Beeing green is one thing but,submitting this country of ours to financial ruin in a global market and making the citezens pay for the downfall is social suicide.You get to vote democratically who you want in but,you have no say over their rediculas fascist ideology or their stupid legislation.
Who cut the solar rebates?Oh thats right,the same government thet want to change to renewable energies :jawdrop:Yet you think a carbon tax is a great idea,that is shear stupidity.
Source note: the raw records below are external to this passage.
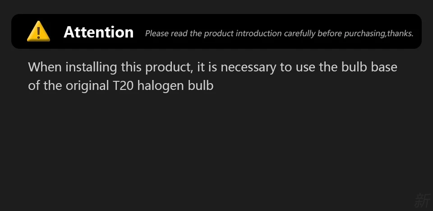The image size is (433, 211).
Task: Click the word 'carefully' in italic notice
Action: (299, 33)
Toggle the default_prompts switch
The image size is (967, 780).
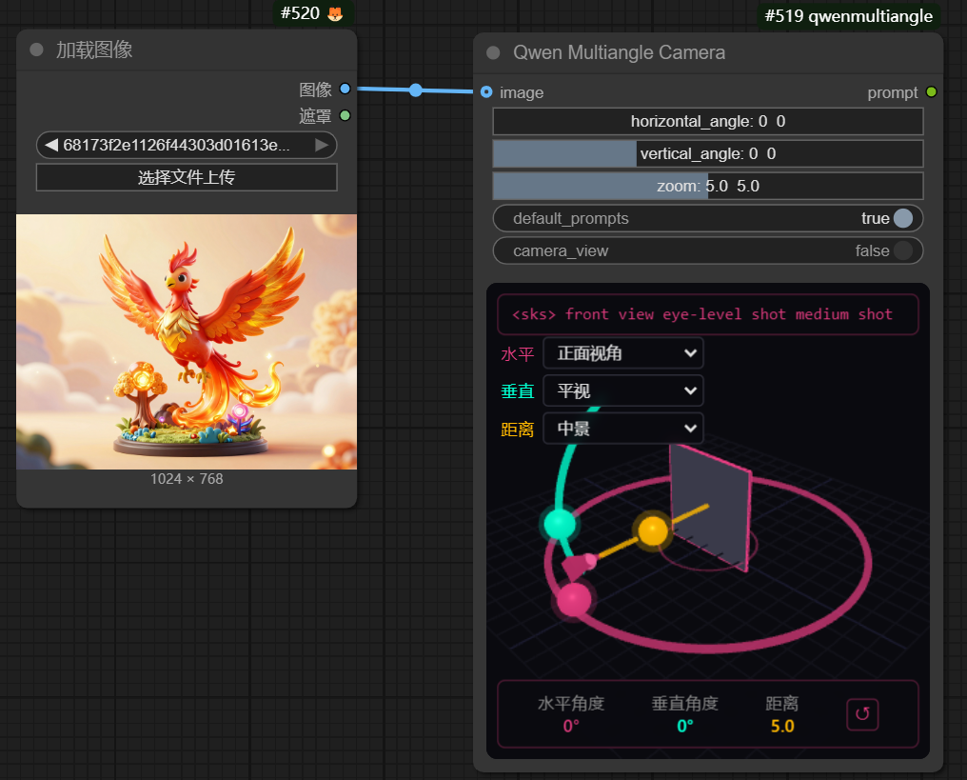click(901, 218)
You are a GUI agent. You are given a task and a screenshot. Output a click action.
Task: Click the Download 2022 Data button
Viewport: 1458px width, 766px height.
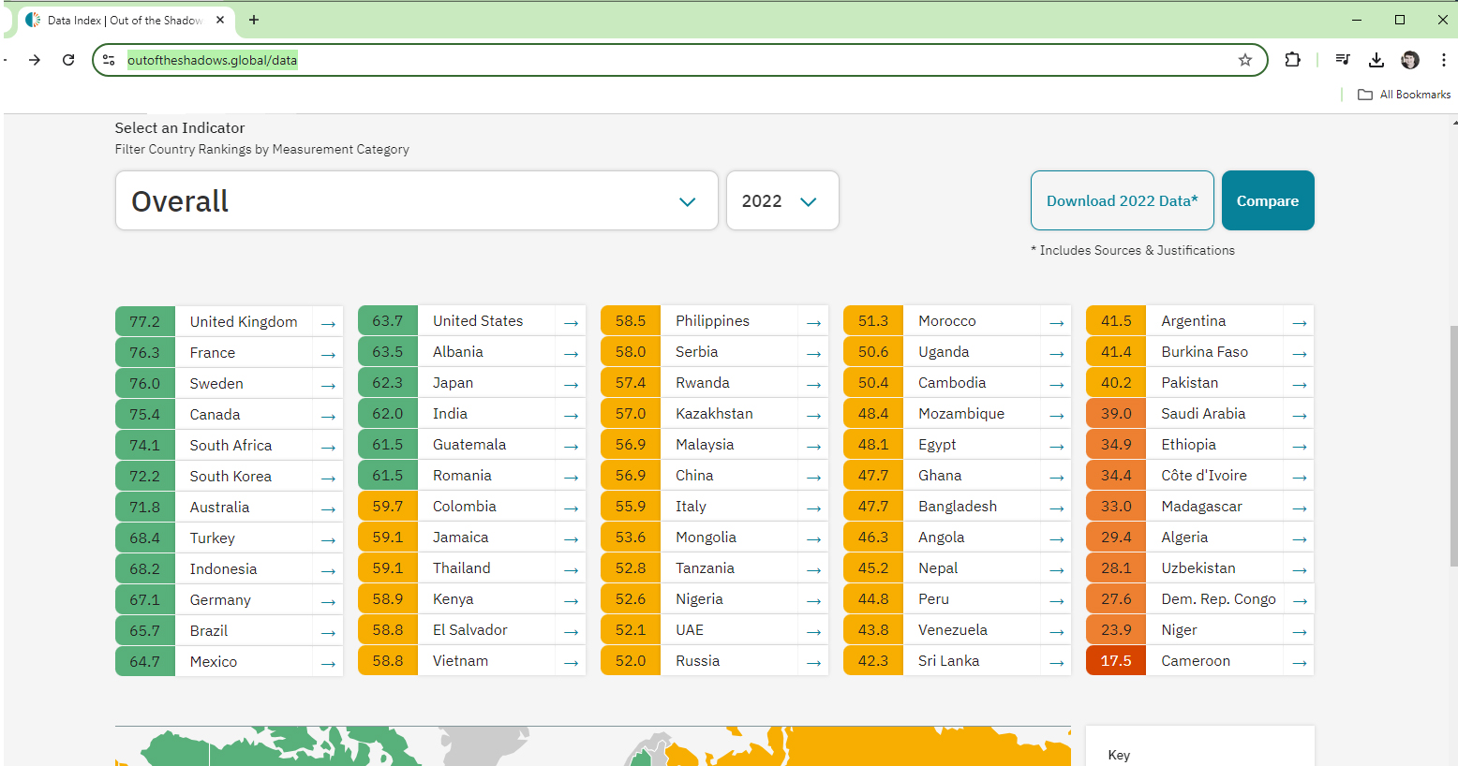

Here is another thread that will soon be locked for some obscure reason.June 26, 2011 at 8:08 am #492873
i still say lets find and deliver an affordable power supply affordable meaning every aussie can afford it without major compenstions, to hide the sting in the tail. then shut down coal fired power, then industry will use the new power as it will not cost jobs, guaranteed under this carbon tax folly, then and only then we need to develop other projects so quick on the heals of stopping all coal burning here we stop mining coal,makes no sense whatsoever to sell coalfor oterhs to pollute with while we go into living melt down.
that means no coal seam gas as well.
and yes of course our coal customes will find supply elsewhere in the world, so it all becomes quite futile realy doesn’t it. i would rather support the rehabilitation of the mass destruction of habitat so i could honestly look into my great grand kids eyes and they would say wow what a forward thinking group we were.
i think burdenig them with the albatross of the ancient mariner is going to be a legacy they will berate us for over decades to come, because they will see that it isn’t working.
all this as qld heads into a coal fired economy, where else is the money going to come from?